Alistair McBay of the National Secular Society (Letters, 14 June) says that it only wants St Margaret’s Children’s Society to obey the law. I would agree, but the question is, what does and should the law require? The Equality Act permits a charity to discriminate if that is part of its constitution. It is an exemption for charities that has existed since the first Race 
Relations Act and permits, for example, Stonewall to restrict its services to homosexuals. St Margaret’s merely seeks to use the exemption the law already permits.

No person who has used the services of St Margaret’s has 
complained. The problem St Margaret’s faces is because the Secular Society has raised a purely theoretical complaint, which the Scottish Charity Regulator has approved in a flawed decision that shows a worrying lack of understanding both of the law and the nature and motivation of charitable organisations. 

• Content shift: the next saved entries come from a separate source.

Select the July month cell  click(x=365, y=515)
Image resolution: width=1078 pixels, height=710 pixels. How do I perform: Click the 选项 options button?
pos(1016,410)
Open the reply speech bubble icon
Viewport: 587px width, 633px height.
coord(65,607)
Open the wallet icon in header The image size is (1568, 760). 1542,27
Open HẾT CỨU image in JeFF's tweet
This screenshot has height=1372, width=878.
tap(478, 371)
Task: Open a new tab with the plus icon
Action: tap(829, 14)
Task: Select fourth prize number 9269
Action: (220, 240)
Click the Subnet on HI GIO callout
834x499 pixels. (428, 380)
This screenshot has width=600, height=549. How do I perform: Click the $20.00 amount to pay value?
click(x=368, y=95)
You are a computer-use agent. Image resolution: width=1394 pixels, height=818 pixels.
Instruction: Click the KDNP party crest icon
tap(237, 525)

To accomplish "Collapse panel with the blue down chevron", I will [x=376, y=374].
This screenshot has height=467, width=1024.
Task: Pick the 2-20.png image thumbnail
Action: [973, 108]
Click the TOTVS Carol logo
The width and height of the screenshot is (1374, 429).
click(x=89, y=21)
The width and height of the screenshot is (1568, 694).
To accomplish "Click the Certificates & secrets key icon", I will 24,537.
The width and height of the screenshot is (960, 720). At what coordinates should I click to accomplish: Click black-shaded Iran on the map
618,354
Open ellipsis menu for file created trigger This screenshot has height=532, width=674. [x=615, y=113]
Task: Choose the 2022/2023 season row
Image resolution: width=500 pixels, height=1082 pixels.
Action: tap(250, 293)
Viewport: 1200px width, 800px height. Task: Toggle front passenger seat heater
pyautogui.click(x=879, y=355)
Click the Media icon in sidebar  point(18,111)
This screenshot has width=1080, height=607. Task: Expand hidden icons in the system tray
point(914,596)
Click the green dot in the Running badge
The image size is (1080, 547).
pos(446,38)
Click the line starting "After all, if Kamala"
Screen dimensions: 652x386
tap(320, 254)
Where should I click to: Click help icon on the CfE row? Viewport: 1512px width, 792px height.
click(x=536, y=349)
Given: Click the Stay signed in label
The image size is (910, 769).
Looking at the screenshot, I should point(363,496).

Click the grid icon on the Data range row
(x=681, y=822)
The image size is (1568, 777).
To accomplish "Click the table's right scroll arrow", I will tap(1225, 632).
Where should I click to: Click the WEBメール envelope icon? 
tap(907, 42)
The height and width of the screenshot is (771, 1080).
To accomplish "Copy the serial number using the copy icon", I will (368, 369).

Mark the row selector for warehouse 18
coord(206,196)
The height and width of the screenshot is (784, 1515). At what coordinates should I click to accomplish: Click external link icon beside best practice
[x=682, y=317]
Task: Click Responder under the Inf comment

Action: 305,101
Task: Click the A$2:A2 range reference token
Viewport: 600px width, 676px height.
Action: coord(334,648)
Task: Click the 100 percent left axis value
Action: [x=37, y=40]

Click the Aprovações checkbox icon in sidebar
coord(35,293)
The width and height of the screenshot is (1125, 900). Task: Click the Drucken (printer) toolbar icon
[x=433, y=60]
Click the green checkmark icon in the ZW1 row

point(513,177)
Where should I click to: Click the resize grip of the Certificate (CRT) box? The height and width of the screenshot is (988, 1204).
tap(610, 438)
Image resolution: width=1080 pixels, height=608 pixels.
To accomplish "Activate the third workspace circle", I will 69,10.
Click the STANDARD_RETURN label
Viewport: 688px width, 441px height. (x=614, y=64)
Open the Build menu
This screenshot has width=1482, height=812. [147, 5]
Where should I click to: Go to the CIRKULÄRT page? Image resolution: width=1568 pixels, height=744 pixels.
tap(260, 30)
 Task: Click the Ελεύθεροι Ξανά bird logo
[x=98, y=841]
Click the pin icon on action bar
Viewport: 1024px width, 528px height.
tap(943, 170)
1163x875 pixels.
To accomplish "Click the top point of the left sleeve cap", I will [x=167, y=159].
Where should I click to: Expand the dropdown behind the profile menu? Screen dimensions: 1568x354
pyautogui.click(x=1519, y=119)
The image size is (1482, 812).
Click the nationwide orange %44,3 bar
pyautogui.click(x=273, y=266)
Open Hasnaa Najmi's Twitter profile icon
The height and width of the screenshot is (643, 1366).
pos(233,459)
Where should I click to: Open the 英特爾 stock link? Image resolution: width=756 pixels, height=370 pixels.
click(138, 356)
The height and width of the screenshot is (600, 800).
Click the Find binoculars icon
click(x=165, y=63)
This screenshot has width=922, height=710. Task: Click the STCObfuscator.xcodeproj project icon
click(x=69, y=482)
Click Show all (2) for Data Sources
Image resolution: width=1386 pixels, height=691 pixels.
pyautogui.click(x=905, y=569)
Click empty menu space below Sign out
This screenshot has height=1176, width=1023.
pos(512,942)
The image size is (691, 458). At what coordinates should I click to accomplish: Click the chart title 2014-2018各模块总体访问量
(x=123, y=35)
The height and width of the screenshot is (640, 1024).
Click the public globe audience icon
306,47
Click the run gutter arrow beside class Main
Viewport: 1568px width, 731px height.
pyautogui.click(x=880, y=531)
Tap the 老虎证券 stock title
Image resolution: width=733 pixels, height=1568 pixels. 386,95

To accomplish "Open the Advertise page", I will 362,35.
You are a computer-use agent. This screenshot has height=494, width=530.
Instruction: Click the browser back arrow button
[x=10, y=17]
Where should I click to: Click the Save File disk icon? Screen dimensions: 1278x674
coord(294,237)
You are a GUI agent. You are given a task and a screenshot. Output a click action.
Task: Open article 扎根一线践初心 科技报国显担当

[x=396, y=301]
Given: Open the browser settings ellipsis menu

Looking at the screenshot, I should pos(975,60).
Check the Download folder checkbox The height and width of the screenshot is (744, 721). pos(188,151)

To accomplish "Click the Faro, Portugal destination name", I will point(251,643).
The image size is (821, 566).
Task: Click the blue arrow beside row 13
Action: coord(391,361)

Mr McBay refers to the case of Rosa Parks who famously sat in the whites-only section of a segregated bus in Alabama and was prosecuted for disobeying the US segregation laws, but he fails to understand the irony in his own position. In Alabama, the law compelled segregation, the bus company had no choice – it was obliged to segregate – and Rosa Parks was punished for disobeying an unjust law. The National Secular Society is far closer in spirit to the Ku Klux Klan than it is to Rosa Parks, because it is intent on using the law to enforce its own ideology rather than allowing St Margaret’s and other organisations the freedom to make their own choices as to how best to help children.